#### O que fazer:
Por favor, indique se cada afirmação seguinte está de acordo com o texto sobre a obra Comedian: responda sim ou não e cite literalmente as palavras do texto que o decidem. 1. A obra foi vendida inicialmente por cerca de 120 mil dólares. 2. David Datuna comeu a banana depois de a exposição terminar. 3. A galeria substituiu a banana comida por outra.

Em 2019, a feira Art Basel em Miami testemunhou uma das obras mais comentadas da arte contemporânea: uma banana colada a uma parede com fita adesiva, intitulada Comedian, do artista italiano Maurizio Cattelan. O insólito objeto – uma banana comprada por poucos cêntimos – foi exibido pela galeria Perrotin e vendido inicialmente por cerca de 120 mil dólares, num gesto que oscilava entre a provocação e a sátira ao mercado da arte. A obra foi saudada pelo galerista Emmanuel Perrotin como “um símbolo do comércio global, um trocadilho visual e um dispositivo clássico de humor”. A banana tornou-se imediatamente assunto do dia, suscitando risos do público e olhares incrédulos de críticos que viam naquela transação um exemplo do caráter por vezes absurdo do mundo da arte contemporânea. De facto, durante a exposição, o artista performativo David Datuna retirou a banana da parede e comeu-a ali mesmo, alegando estar com fome – um ato que, longe de destruir a obra, apenas reforçou o cariz performativo e simbólico da peça, já que a galeria rapidamente substituiu a banana por outra, amparada pelo certificado de autenticidade que define a verdadeira essência da obra. Como comentou Lucien Terras, diretor da galeria, “Datuna não destruiu a obra de arte. A banana é a ideia”. Em outras palavras, Comedian não é sobre o objeto físico perecível, mas sim sobre o conceito e o comentário que carrega – nomeadamente, uma reflexão mordaz sobre como atribuimos valor às coisas.

#### Material:
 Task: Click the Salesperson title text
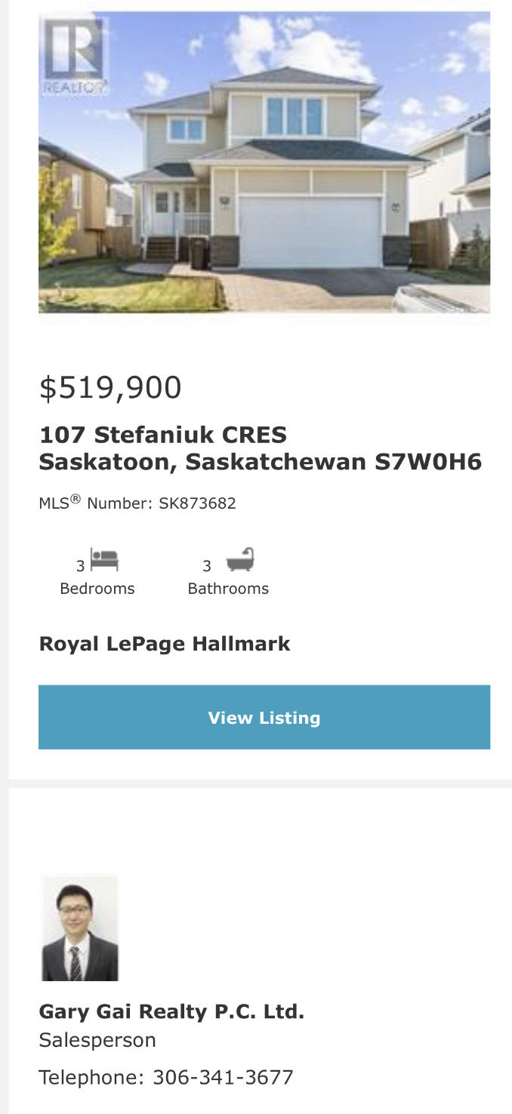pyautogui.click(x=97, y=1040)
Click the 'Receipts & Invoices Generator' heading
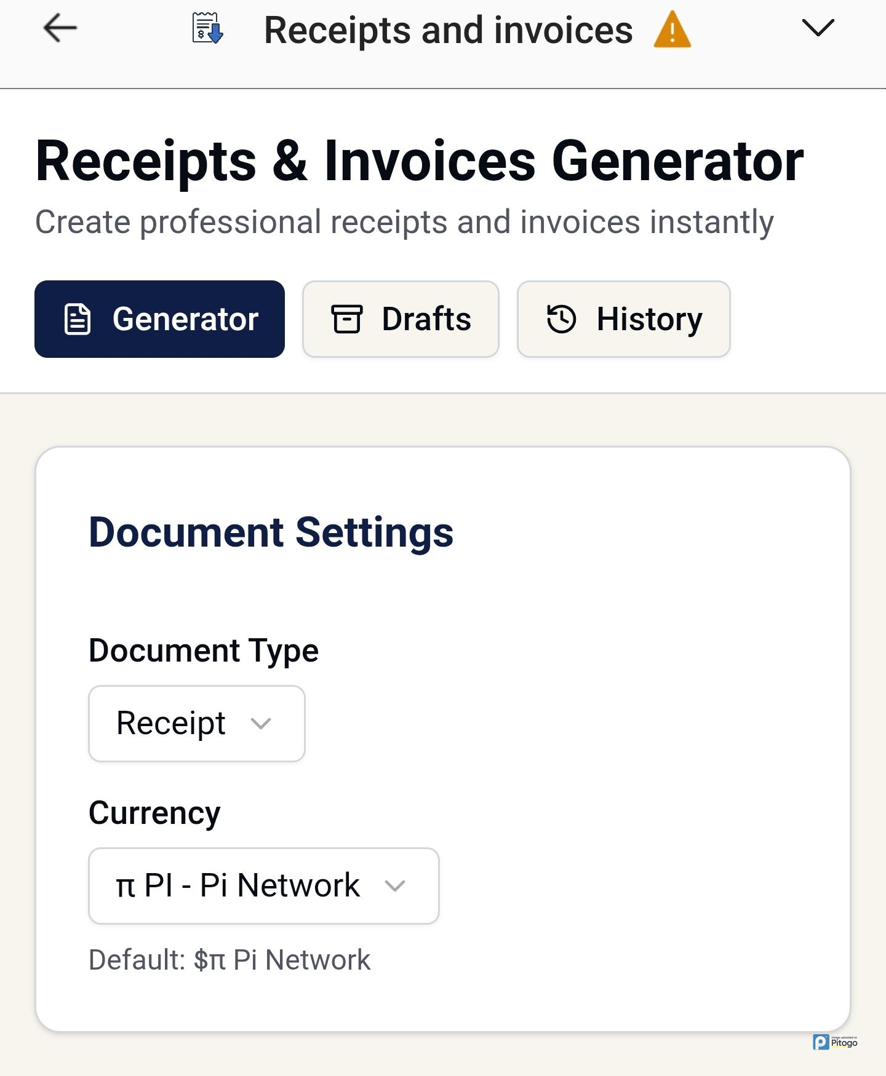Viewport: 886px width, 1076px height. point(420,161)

#### Resposta:
1. Sim: «vendido inicialmente por cerca de 120 mil dólares».
2. Não: «durante a exposição, o artista performativo David Datuna retirou a banana da parede e comeu-a ali mesmo».
3. Sim: «a galeria rapidamente substituiu a banana por outra».